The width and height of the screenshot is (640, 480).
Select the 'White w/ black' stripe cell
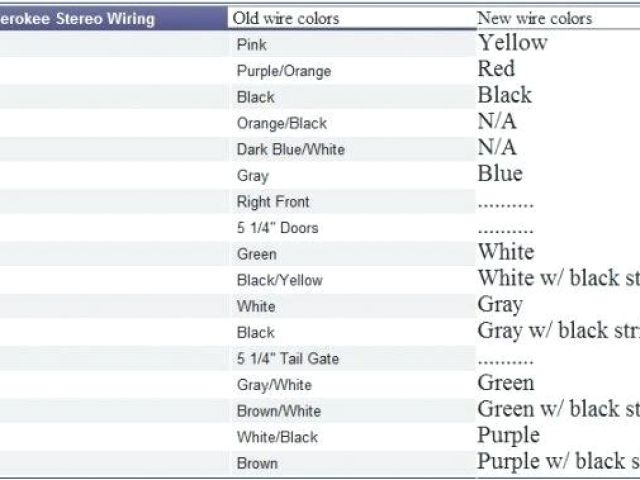coord(558,278)
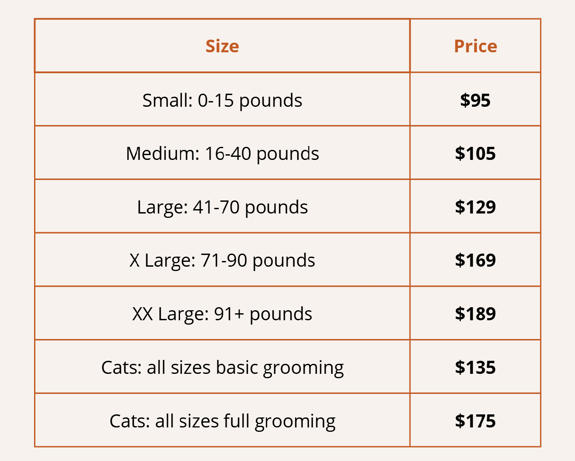Click the Large: 41-70 pounds cell
Image resolution: width=575 pixels, height=461 pixels.
(x=222, y=206)
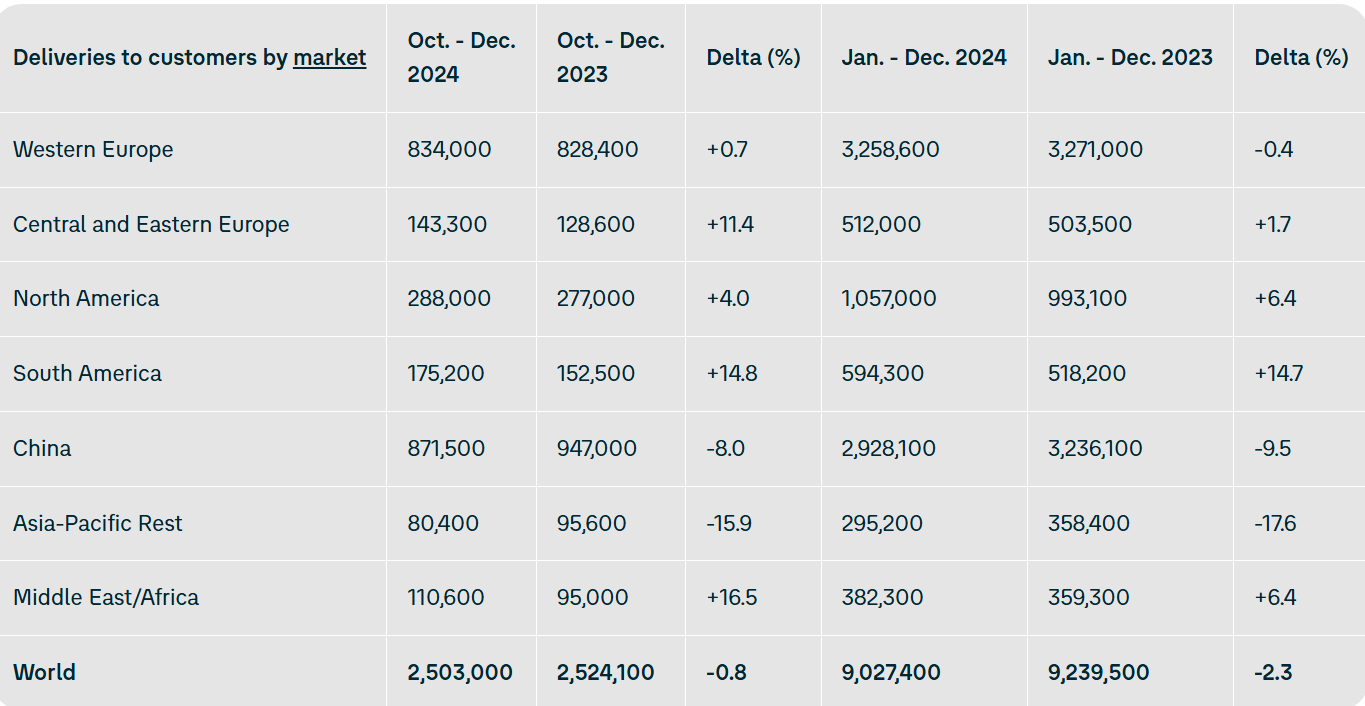Select the World quarterly value 2,524,100

tap(605, 672)
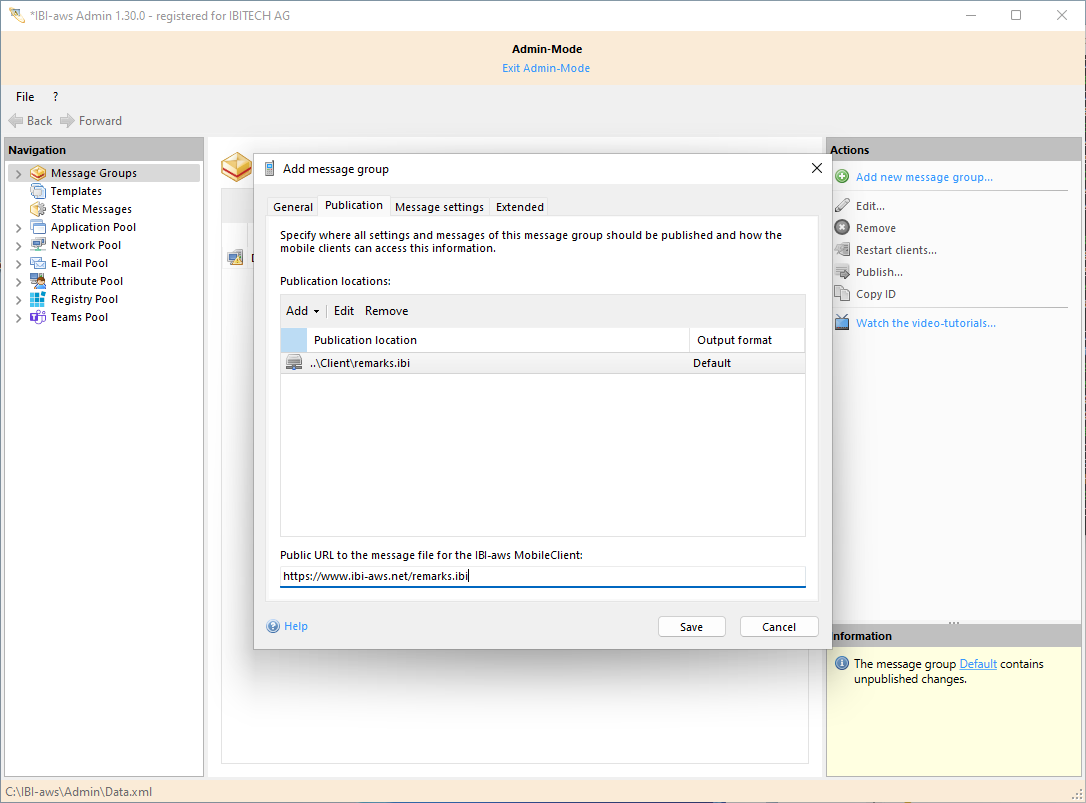
Task: Click the Edit pencil icon in Actions
Action: click(842, 205)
· · ·
PROBLEM REQUIREMENTS:
All entries must be output unchanged, with every picture omitted.

ANSWER SPACE:
The width and height of the screenshot is (640, 480).
Select the 'White w/ black' stripe cell
coord(558,278)
Click the Large: 41-70 pounds cell
Image resolution: width=575 pixels, height=461 pixels.
(x=222, y=206)
Select the World quarterly value 2,524,100

tap(605, 672)
Task: Click the Edit pencil icon in Actions
Action: click(842, 205)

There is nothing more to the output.